• [Stored data]:
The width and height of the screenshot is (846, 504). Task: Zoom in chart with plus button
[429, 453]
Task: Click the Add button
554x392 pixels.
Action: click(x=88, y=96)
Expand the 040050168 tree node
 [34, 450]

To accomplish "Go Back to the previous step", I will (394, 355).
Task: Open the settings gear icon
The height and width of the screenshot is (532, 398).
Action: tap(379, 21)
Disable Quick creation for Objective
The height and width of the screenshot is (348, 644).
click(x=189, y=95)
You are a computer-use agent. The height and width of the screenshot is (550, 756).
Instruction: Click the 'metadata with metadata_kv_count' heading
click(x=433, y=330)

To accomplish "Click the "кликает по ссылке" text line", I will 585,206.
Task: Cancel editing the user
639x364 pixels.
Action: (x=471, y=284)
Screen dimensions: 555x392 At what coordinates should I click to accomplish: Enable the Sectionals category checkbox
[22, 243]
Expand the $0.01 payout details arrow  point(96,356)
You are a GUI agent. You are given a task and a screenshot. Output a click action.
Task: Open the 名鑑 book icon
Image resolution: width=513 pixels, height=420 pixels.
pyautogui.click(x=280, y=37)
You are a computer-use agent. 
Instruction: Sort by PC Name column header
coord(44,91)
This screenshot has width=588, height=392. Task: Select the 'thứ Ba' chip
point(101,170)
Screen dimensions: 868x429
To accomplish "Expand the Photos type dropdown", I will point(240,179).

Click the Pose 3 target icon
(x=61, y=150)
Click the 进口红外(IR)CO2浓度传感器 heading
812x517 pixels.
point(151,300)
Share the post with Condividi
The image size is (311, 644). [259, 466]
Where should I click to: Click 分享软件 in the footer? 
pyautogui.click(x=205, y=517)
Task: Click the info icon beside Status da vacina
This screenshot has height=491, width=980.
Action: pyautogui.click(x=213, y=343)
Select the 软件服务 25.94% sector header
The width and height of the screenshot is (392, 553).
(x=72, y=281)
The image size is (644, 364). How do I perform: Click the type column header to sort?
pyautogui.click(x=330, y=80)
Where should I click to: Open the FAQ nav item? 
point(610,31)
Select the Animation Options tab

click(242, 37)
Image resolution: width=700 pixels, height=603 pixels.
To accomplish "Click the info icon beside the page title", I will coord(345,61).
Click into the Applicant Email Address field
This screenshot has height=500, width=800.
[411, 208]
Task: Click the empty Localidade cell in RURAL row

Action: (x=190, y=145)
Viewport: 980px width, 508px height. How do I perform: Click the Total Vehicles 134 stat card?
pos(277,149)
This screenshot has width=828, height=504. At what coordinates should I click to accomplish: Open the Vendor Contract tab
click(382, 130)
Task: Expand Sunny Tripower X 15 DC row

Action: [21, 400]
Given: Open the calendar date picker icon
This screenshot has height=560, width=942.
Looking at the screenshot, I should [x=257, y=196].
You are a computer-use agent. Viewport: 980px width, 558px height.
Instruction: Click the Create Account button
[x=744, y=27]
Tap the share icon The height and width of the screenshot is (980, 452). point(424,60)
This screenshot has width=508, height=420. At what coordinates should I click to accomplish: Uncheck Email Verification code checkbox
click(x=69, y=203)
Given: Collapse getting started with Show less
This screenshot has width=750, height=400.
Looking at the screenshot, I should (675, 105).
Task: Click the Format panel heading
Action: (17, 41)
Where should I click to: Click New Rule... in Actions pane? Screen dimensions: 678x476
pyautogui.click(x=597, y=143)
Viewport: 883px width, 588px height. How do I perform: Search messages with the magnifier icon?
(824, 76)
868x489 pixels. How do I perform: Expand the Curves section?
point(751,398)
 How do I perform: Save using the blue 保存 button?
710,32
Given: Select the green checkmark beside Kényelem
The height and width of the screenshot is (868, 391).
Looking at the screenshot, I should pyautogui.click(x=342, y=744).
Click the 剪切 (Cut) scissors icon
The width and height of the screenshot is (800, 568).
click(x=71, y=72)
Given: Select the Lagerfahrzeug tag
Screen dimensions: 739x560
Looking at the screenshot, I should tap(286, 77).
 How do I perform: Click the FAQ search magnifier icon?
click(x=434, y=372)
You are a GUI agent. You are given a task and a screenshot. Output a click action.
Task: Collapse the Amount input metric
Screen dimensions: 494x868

• [YOUR INSTRUCTIONS]:
Using the exact wording, write out all of the records.

• [WRITTEN RESPONSE]:
The width and height of the screenshot is (846, 504). Task: Zoom in chart with plus button
[429, 453]
Task: Click the Add button
554x392 pixels.
Action: click(x=88, y=96)
Expand the 040050168 tree node
 [34, 450]

To accomplish "Go Back to the previous step", I will (394, 355).
Task: Open the settings gear icon
The height and width of the screenshot is (532, 398).
Action: tap(379, 21)
Disable Quick creation for Objective
The height and width of the screenshot is (348, 644).
click(x=189, y=95)
You are a computer-use agent. The height and width of the screenshot is (550, 756).
Instruction: Click the 'metadata with metadata_kv_count' heading
click(x=433, y=330)

To accomplish "Click the "кликает по ссылке" text line", I will 585,206.
Task: Cancel editing the user
639x364 pixels.
Action: (x=471, y=284)
Screen dimensions: 555x392 At what coordinates should I click to accomplish: Enable the Sectionals category checkbox
[22, 243]
Expand the $0.01 payout details arrow  point(96,356)
You are a GUI agent. You are given a task and a screenshot. Output a click action.
Task: Open the 名鑑 book icon
Image resolution: width=513 pixels, height=420 pixels.
pyautogui.click(x=280, y=37)
You are a computer-use agent. 
Instruction: Sort by PC Name column header
coord(44,91)
This screenshot has width=588, height=392. Task: Select the 'thứ Ba' chip
point(101,170)
Screen dimensions: 868x429
To accomplish "Expand the Photos type dropdown", I will point(240,179).

Click the Pose 3 target icon
(x=61, y=150)
Click the 进口红外(IR)CO2浓度传感器 heading
812x517 pixels.
point(151,300)
Share the post with Condividi
The image size is (311, 644). [259, 466]
Where should I click to: Click 分享软件 in the footer? 
pyautogui.click(x=205, y=517)
Task: Click the info icon beside Status da vacina
This screenshot has height=491, width=980.
Action: pyautogui.click(x=213, y=343)
Select the 软件服务 25.94% sector header
The width and height of the screenshot is (392, 553).
(x=72, y=281)
The image size is (644, 364). How do I perform: Click the type column header to sort?
pyautogui.click(x=330, y=80)
Where should I click to: Open the FAQ nav item? 
point(610,31)
Select the Animation Options tab

click(242, 37)
Image resolution: width=700 pixels, height=603 pixels.
To accomplish "Click the info icon beside the page title", I will coord(345,61).
Click into the Applicant Email Address field
This screenshot has height=500, width=800.
[411, 208]
Task: Click the empty Localidade cell in RURAL row

Action: (x=190, y=145)
Viewport: 980px width, 508px height. How do I perform: Click the Total Vehicles 134 stat card?
pos(277,149)
This screenshot has width=828, height=504. At what coordinates should I click to accomplish: Open the Vendor Contract tab
click(382, 130)
Task: Expand Sunny Tripower X 15 DC row

Action: [21, 400]
Given: Open the calendar date picker icon
This screenshot has height=560, width=942.
Looking at the screenshot, I should [x=257, y=196].
You are a computer-use agent. Viewport: 980px width, 558px height.
Instruction: Click the Create Account button
[x=744, y=27]
Tap the share icon The height and width of the screenshot is (980, 452). point(424,60)
This screenshot has width=508, height=420. At what coordinates should I click to accomplish: Uncheck Email Verification code checkbox
click(x=69, y=203)
Given: Collapse getting started with Show less
This screenshot has width=750, height=400.
Looking at the screenshot, I should (675, 105).
Task: Click the Format panel heading
Action: (17, 41)
Where should I click to: Click New Rule... in Actions pane? Screen dimensions: 678x476
pyautogui.click(x=597, y=143)
Viewport: 883px width, 588px height. How do I perform: Search messages with the magnifier icon?
(824, 76)
868x489 pixels. How do I perform: Expand the Curves section?
point(751,398)
 How do I perform: Save using the blue 保存 button?
710,32
Given: Select the green checkmark beside Kényelem
The height and width of the screenshot is (868, 391).
Looking at the screenshot, I should pyautogui.click(x=342, y=744).
Click the 剪切 (Cut) scissors icon
The width and height of the screenshot is (800, 568).
click(x=71, y=72)
Given: Select the Lagerfahrzeug tag
Screen dimensions: 739x560
Looking at the screenshot, I should tap(286, 77).
 How do I perform: Click the FAQ search magnifier icon?
click(x=434, y=372)
You are a GUI agent. You are given a task and a screenshot. Output a click action.
Task: Collapse the Amount input metric
Screen dimensions: 494x868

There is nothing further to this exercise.